Top of SUPPLIED RECORDS

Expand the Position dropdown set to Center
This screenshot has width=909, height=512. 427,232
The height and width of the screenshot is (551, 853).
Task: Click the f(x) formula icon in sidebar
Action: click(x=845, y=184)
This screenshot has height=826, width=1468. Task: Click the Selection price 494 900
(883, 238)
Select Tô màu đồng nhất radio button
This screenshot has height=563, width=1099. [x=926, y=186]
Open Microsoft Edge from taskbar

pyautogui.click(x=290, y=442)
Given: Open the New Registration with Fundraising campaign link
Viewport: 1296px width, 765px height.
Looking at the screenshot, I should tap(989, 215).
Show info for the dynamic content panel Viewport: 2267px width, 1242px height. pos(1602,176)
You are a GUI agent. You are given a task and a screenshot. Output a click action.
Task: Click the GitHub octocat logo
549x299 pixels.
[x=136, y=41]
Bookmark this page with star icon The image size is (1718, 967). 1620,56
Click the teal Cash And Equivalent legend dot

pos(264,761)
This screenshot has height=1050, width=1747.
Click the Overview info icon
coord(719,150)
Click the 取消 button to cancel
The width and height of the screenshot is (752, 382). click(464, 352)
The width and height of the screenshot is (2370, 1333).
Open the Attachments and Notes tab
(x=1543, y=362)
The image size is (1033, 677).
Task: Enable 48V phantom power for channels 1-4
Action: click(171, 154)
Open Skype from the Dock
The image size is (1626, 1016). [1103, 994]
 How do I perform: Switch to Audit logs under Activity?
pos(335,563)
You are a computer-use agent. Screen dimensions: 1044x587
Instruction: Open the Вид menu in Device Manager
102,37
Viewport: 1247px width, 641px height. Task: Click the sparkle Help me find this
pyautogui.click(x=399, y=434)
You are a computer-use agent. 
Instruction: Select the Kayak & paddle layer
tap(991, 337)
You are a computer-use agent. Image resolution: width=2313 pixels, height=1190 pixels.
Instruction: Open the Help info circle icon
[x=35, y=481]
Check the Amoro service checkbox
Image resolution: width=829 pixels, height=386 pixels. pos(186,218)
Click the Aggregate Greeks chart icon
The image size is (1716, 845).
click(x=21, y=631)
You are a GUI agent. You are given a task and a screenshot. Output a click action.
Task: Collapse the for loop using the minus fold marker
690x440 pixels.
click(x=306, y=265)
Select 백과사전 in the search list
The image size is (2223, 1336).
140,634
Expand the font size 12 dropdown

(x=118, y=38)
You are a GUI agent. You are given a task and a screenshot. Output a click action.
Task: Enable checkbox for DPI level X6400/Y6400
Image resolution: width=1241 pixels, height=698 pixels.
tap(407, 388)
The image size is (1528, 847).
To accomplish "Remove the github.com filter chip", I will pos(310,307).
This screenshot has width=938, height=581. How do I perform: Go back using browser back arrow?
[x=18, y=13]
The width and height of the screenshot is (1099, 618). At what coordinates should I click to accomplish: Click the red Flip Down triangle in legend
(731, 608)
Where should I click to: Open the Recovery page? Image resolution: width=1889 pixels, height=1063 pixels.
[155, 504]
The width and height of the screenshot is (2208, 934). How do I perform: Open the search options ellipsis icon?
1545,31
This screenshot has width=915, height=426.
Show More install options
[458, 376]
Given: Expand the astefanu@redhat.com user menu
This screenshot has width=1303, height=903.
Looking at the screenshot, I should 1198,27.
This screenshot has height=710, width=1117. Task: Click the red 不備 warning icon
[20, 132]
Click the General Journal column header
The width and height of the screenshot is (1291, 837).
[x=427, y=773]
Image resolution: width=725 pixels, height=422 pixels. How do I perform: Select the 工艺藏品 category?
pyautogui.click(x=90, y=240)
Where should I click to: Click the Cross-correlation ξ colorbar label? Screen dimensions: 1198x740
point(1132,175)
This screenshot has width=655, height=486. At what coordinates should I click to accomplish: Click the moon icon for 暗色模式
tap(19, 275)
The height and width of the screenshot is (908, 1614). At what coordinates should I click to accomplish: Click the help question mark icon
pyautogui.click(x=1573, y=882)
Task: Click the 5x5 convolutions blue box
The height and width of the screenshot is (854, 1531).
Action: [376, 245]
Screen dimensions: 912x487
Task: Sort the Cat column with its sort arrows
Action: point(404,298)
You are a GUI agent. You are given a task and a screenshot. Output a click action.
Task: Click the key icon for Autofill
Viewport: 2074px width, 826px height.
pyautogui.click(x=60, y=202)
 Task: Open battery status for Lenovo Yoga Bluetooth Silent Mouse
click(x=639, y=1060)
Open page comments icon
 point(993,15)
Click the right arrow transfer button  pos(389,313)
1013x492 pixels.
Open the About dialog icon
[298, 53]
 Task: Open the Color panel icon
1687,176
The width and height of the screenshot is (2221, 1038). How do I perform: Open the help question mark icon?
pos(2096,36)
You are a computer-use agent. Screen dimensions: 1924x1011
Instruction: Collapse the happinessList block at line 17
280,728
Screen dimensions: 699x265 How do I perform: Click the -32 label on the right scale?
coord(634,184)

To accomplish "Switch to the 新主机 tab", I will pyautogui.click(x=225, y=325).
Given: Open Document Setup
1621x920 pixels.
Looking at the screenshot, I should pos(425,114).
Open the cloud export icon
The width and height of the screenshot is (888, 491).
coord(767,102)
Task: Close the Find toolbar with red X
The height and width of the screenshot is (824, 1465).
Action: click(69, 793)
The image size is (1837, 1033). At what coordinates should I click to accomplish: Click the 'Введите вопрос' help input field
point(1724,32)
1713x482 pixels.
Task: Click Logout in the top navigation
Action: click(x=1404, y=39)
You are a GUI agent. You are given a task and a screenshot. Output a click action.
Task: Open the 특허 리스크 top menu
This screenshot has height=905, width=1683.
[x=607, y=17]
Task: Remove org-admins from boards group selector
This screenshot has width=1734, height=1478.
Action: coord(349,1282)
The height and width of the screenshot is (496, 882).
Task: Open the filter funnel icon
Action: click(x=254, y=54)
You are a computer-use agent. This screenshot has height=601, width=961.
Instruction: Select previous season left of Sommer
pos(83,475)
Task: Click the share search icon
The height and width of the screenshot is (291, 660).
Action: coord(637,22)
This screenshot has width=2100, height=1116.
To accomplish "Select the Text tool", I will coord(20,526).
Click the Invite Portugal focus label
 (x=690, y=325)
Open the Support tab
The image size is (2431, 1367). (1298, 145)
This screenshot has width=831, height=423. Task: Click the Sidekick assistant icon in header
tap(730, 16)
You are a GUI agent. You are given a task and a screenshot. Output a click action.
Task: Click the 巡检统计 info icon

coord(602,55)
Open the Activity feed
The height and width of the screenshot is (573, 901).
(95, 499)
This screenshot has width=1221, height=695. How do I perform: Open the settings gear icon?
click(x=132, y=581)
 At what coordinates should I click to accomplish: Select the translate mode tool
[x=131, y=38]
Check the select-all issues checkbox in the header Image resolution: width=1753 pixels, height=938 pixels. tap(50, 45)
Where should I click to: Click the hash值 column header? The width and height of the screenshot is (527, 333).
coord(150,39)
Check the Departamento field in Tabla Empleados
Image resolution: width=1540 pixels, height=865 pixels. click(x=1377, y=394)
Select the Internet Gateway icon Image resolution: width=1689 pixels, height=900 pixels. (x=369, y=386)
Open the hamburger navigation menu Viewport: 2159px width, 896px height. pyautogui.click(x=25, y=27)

Bottom of SUPPLIED RECORDS

> EXERCISE DETAILS: Each line from the first line of the entries up to and including the line containing "The width and height of the screenshot is (2370, 1333)." should be transcribed exactly, with all other lines left out.

> RESULT FOR THIS TASK:
Expand the Position dropdown set to Center
This screenshot has width=909, height=512. 427,232
The height and width of the screenshot is (551, 853).
Task: Click the f(x) formula icon in sidebar
Action: click(x=845, y=184)
This screenshot has height=826, width=1468. Task: Click the Selection price 494 900
(883, 238)
Select Tô màu đồng nhất radio button
This screenshot has height=563, width=1099. [x=926, y=186]
Open Microsoft Edge from taskbar

pyautogui.click(x=290, y=442)
Given: Open the New Registration with Fundraising campaign link
Viewport: 1296px width, 765px height.
Looking at the screenshot, I should tap(989, 215).
Show info for the dynamic content panel Viewport: 2267px width, 1242px height. pos(1602,176)
You are a GUI agent. You are given a task and a screenshot. Output a click action.
Task: Click the GitHub octocat logo
549x299 pixels.
[x=136, y=41]
Bookmark this page with star icon The image size is (1718, 967). 1620,56
Click the teal Cash And Equivalent legend dot

pos(264,761)
This screenshot has height=1050, width=1747.
Click the Overview info icon
coord(719,150)
Click the 取消 button to cancel
The width and height of the screenshot is (752, 382). click(464, 352)
The width and height of the screenshot is (2370, 1333).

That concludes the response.